One can only wish good luck to Mr Campinos who next July will have to clean the pigs’ breakfast inherited from the previous team. If he keeps some of the current top managers responsible at their positions then you can kiss goodbye to any recovery of the EPO, it will only be more of the same with a clear tendency to further decrease of competence due to the departure of the experienced staff.


We would like to note that there's one single person who comments at Kluwer Patent Blog and makes snide remarks (directed towards us); that person falsely and even repeatedly claims that we do not honour requests to not be cited/quoted (never mind if from a copyright perspective that person is on no ground anyway). Since it's Kluwer Patent Blog, dominated by Team UPC and catering mostly for lawyers/attorneys (whom we don't expect to like our views), that's almost predicable, understandable, and expected. There are things Bausch disagrees with us on, quite unsurprisingly.

Patent quality and the welfare of EPO workers is our priority. Not money (we don't profit from anything we write, neither directly nor indirectly). Not the financial welfare of a bunch of law firms, that's for sure...

It has meanwhile emerged that this relatively new site is a regular source of EPO coverage, not just EPO PR (it does that too) but also employment and union matters/conflicts. The latest article is titled "SUEPO blasts EPO employment proposal"; it doesn't contain any information which is new to us, but nevertheless it's good to see that material in the (almost) mainstream.

The Staff Union of the European Patent Office (SUEPO) has blasted recent proposals to the employment framework of the office, arguing that the trust of its staff in its management and administrative council has been lost.

The employment proposals are part of the “extreme” situation at the office, that Union Syndicale Fédérale highlighted in a recent letter.

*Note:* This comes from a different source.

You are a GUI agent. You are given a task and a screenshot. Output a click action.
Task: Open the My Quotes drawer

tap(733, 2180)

Brought by EPO president Benoît Battistelli and principal director of human resources, Elodie Bergot, the proposals were criticised by the office’s Central Staff Committee for being “far-reaching”.

Article 53(1)(f) of the proposal would have given the EPO the ability to terminate the service of an employee if the “exigencies of the service require abolition of their post or a reduction in staff”.

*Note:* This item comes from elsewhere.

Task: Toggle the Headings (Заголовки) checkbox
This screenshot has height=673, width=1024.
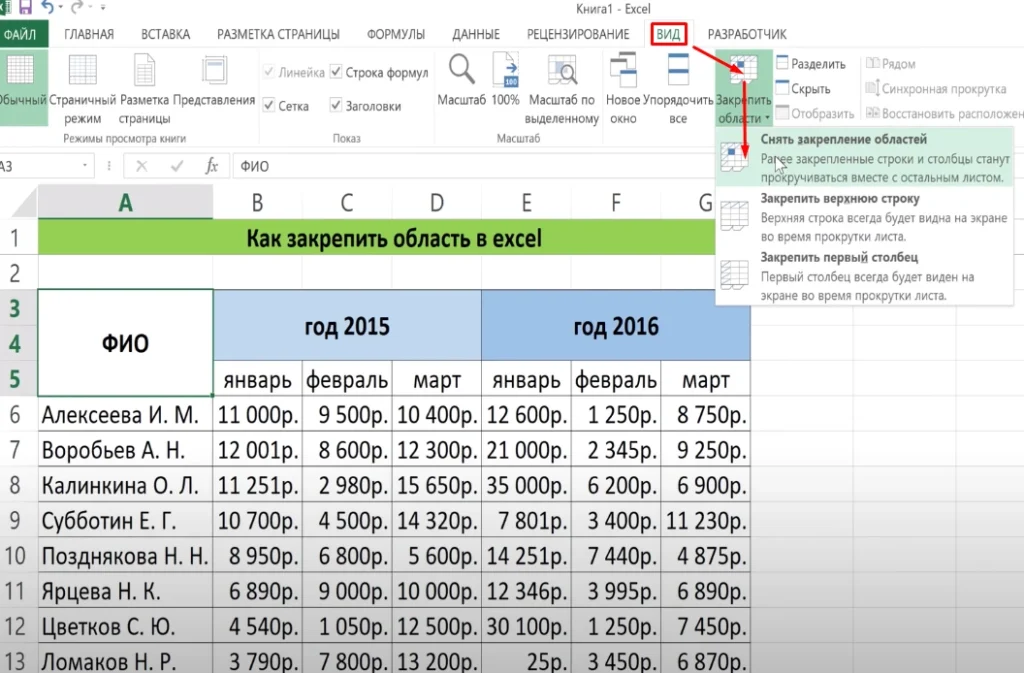Action: (336, 105)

However, at the end of February, the proposal was halted and the article was withdrawn.

In a letter to its members, SUEPO said that the original proposal generated “a great turmoil among staff”

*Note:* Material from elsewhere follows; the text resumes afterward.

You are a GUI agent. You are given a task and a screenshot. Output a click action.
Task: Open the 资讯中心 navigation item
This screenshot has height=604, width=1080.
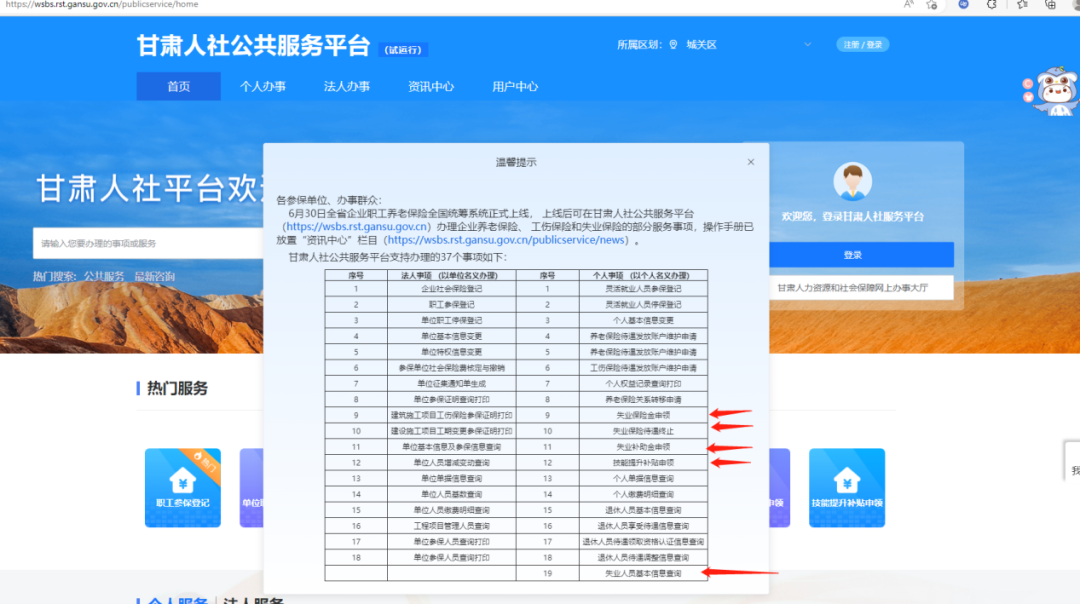[431, 87]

In case someone wonders why mainstream media does not cover this (when we say "mainstream" we mean Spiegel, BBC and so on), look back at things we wrote before. They actively suppress even their own writers who wish to cover EPO scandals, possibly because there's some higher agenda prevalent at the newsroom. Such silence or media blackout is not only detrimental to Europe but also to the Office itself; Team Battistelli has long benefited from media apathy (with few exceptions here and there). Sepp Blatter could only pray and hope for such apathy. Team Battistelli actively bribes and threatens the media, too.